Attention Catching Devices (ACDs) are habits, actions or even lifestyle decisions that we create or make. We do this most of the time sub-consciously in order to fulfil our need for attention. If we are not conscious of how we create and use ACD's in the long run it can hamper our growth as mature individuals and wreak havoc on our relationships. ACDs are styled and shaped by many factors including family background, childhood, friends, etc.
It is common for many of us to have come across the term 'attention catching' or 'attention grabbing'. Mostly we might have heard or read of this in the context of public speaking. However, the Attention Catching Devices that we speak of are quite different though they fulfil the same purpose to grab the attention of our audiences and focus them on ourselves.

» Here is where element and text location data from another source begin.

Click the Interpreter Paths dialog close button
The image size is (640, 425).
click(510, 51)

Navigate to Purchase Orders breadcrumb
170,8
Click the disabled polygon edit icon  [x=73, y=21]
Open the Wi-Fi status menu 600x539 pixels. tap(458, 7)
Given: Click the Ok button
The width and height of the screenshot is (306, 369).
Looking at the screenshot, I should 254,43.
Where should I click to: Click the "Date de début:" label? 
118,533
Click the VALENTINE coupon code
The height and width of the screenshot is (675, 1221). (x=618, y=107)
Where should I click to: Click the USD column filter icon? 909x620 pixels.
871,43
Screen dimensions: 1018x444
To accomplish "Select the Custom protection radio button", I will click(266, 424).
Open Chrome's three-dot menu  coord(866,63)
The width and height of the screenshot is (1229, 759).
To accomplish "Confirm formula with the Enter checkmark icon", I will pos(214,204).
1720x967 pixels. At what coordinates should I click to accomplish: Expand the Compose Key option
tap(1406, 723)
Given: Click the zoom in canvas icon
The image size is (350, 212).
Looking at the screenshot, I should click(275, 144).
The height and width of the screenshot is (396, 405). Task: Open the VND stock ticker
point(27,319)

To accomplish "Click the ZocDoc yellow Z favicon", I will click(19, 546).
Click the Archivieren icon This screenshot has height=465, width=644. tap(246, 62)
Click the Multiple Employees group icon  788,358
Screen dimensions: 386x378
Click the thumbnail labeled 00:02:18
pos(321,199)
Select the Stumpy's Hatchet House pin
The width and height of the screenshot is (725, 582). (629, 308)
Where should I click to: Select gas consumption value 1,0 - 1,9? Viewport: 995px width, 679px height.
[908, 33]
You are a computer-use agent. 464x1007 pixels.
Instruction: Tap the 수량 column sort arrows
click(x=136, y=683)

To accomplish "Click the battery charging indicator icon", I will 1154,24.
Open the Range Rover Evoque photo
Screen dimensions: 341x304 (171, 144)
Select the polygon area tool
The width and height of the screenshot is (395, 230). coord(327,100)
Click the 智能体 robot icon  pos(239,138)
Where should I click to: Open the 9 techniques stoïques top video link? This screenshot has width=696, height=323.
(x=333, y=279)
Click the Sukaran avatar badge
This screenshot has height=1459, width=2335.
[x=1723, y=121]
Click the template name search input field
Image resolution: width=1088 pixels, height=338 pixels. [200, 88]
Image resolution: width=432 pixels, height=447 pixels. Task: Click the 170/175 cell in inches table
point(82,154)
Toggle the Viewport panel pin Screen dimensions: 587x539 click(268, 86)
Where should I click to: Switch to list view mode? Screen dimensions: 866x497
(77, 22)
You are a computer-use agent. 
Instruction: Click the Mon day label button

It is as a child that this behaviour is rewarded and embedded in our sub-conscious self. When we cry or throw a tantrum we are sure to draw attention of our parents, relatives or care givers. This attention could be positive or negative i.e., it could draw them to cater to our needs such as changing a diaper, or feeding us or invite a spanking.
As we grow up most of us shed this childhood pattern of ACDs aside and learn to fulfill any need for attention in a mature, adult way through use of effective communication. However, some of us, hampered by issues of self-esteem or self-identity, continue to resort to these ACDs which might have gotten us the desired attention during our childhood but will only wreak havoc in our relationship with others in our adulthood.
ACDs can be used subconsciously in an adult context. They can affect communication and dynamics of relationships both professional and personal. All it requires is to be conscious of our decisions and behaviours especially in the context of a group. Once conscious, one can identify any particular ACD action or behaviour which can then be addressed or corrected.